Search the data for the string "computer" and extract every line where it appears.

[Stored data]
______

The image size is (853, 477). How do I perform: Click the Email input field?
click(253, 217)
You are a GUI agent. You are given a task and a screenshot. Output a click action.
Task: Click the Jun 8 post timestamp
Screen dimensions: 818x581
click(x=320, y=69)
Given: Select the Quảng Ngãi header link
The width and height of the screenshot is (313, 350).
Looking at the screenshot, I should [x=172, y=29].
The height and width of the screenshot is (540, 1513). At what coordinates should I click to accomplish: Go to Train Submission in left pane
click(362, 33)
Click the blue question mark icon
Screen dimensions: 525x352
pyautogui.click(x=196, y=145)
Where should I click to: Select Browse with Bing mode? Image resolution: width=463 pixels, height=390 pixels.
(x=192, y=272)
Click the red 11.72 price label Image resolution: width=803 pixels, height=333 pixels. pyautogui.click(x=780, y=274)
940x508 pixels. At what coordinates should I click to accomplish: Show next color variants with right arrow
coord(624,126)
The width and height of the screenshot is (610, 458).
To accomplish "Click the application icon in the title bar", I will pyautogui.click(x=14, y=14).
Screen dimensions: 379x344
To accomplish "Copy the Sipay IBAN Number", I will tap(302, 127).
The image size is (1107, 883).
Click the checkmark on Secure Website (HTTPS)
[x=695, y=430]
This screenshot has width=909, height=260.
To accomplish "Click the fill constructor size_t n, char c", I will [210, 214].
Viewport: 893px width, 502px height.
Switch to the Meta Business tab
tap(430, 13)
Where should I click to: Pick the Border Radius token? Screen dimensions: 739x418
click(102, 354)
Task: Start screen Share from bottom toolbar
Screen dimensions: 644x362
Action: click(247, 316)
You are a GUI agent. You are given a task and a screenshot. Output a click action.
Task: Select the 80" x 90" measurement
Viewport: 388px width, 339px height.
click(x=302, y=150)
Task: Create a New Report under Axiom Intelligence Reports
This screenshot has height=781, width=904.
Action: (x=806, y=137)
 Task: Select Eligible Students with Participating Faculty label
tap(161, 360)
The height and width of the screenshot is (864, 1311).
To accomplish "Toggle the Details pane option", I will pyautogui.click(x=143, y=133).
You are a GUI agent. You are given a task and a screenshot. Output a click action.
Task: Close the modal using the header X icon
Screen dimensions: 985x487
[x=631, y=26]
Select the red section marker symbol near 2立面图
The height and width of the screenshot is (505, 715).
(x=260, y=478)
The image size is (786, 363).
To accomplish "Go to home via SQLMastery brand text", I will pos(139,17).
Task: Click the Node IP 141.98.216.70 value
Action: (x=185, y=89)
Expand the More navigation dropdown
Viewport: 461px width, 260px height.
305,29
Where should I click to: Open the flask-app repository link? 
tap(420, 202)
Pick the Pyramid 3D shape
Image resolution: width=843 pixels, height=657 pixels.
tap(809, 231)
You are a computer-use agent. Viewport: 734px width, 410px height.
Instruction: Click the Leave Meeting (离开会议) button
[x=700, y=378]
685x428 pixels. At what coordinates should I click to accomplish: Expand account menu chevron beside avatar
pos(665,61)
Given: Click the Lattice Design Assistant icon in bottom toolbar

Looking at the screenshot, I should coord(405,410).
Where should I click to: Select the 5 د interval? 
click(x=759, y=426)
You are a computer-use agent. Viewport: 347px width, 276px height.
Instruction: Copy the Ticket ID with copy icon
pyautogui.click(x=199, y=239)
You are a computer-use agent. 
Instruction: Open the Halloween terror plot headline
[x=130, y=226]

______

[WRITTEN ANSWER]:
You are a computer-use agent. Viewport: 734px width, 410px height.
You are a computer-use agent. Viewport: 347px width, 276px height.
You are a computer-use agent. 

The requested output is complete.